◆ **Your tasks**
1. In the post about an ex-mother-in-law calling the writer abusive, who is the only other person the writer had told the horrific thing about her son?
2. Go on with the post about an ex-mother-in-law calling the writer abusive, picking up after its final sentence.

◆ **Page excerpt**
········

Ex MIL Says I’m Abusive

When my kids returned from their trip a few days ago, they immediately started telling me (to relieve their troubled, conflicted minds) of all the horrible things she said about me. I decided to confront her about it as calmly as I could and let her know how hurt I was by the things that had been relayed. Even still giving her the benefit of the doubt that maybe they were exaggerating what she had said.

Her response gives me chills even to recall. She proceeded to call me abusive, mentally ill, a horrible mother, selfish, cold hearted, and a monster. I fell into the trap of defending myself and it only made it worse. She attacked my family, gaslighted me, told me she had people come to her to tell me they sided with she and my ex because they had seen my behavior in the past (which could be true of about maybe 3 or 4 people if it’s true at all, because we know hardly any of the same people). She blamed me for every behavior her son ever did, told me I NEEDED HELP and that “she guesses she is going to have to make sure I get help I need” when I told her something very horrific about her son I have never told anyone else besides our own pastor. It was a narcissistic, gaslighting nightmare.... and I don’t know what to do.

Have I been perfect in life? Of course. Have I made mistakes? Absolutely. Have I even failed as a mother at times? You better believe it. But that makes me a human, not mentally ill. Or abusive. This idea that I’m the monster of a person lying and hiding to everybody is absurd and just downright hurtful.

········

◆ **Supplied material**
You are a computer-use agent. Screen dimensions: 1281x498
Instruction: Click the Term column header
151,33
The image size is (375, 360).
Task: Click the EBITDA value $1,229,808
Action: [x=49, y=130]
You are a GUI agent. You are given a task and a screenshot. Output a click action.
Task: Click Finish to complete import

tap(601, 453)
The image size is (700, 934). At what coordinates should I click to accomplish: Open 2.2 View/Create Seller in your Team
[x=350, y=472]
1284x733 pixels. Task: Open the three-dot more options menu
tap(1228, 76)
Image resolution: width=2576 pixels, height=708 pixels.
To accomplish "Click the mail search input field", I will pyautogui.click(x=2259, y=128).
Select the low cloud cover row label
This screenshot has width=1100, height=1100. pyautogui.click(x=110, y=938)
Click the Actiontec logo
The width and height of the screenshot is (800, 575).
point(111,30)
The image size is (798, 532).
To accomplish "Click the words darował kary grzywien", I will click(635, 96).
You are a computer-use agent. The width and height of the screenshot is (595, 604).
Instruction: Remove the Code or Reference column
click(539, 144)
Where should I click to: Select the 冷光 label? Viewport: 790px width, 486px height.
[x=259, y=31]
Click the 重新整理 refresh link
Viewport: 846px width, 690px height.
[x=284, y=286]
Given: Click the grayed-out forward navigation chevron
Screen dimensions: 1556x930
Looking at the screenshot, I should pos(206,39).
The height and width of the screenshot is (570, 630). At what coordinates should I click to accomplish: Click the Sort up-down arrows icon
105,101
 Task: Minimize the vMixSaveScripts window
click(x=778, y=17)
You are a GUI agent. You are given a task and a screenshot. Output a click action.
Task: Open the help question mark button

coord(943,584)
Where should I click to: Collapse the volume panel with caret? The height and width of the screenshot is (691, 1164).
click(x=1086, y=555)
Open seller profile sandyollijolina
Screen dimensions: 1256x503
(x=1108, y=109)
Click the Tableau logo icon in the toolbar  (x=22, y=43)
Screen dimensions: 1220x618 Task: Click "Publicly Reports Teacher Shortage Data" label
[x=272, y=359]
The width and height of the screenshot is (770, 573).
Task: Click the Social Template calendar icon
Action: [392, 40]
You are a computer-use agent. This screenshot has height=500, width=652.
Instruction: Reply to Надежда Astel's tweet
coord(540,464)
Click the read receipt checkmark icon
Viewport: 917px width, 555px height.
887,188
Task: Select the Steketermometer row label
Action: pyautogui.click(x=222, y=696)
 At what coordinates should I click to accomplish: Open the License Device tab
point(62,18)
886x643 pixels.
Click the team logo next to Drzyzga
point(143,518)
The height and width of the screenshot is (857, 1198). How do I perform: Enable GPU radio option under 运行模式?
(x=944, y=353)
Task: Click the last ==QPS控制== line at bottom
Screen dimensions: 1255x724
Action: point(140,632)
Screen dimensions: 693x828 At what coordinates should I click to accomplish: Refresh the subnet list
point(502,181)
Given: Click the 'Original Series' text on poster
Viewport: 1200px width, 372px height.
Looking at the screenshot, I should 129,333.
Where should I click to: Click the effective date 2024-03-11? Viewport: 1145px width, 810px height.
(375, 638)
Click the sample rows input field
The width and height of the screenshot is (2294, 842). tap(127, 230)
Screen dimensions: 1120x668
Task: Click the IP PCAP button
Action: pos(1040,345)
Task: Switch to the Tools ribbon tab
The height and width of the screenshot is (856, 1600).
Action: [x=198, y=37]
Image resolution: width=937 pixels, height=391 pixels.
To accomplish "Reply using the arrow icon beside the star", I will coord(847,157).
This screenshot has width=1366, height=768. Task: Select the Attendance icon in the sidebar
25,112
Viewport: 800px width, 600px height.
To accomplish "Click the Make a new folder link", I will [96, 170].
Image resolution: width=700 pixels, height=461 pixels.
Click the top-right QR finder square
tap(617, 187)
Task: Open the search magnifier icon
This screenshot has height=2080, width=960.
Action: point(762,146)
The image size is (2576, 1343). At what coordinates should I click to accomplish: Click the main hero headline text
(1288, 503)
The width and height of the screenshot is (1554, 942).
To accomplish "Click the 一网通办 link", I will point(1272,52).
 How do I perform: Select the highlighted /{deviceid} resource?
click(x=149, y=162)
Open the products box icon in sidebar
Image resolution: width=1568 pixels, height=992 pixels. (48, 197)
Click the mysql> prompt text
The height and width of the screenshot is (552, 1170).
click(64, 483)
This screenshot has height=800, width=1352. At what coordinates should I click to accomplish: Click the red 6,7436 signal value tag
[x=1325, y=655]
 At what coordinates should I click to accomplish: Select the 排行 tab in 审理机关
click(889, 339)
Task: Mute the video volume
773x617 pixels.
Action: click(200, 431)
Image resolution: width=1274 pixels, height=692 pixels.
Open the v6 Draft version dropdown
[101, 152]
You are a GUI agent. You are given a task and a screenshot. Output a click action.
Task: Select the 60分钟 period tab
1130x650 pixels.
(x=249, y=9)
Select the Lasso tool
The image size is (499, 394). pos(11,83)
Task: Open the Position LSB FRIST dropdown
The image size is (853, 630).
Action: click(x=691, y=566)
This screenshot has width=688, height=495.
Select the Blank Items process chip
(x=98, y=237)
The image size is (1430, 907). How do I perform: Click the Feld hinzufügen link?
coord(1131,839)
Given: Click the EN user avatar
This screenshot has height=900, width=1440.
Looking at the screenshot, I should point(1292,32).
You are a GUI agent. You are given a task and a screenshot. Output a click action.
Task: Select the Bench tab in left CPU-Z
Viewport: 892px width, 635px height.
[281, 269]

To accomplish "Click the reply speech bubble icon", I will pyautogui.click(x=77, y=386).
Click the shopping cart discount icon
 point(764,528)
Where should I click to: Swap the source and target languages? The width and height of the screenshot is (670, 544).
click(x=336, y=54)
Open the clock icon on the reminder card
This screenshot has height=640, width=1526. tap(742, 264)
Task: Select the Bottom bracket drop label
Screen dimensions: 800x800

········

◆ **Answers by task**
1. The writer's own pastor.

2.
On a side note, I have an incredible boyfriend that I’ve been dating for nine months, loves my kids, and I plan to marry. This has caused a lot of the abuse to ramp up (both from her and my ex). I just want to enjoy moving on and being healthy but feel like they’re making it impossible.

I don’t even know what advice I’m looking for. Maybe commiseration? Maybe support? Either way, I am still struggling to process it all and get her thoughts out of my head. Even though the forefront of my mind knows shes crazy, I can’t help but worry deep in my heart that maybe what she says is true. My friends and family have been amazing and encouraged me, but she says anyone that I know has just been brainwashed by me and believes my lies. I feel so helpless. I want to cut her out of our lives but I truly do not know how. At the very least, I want to know how to move on from this. I’ve been to therapy but she keeps upping the abuse and I feel like there’s new trauma regularly.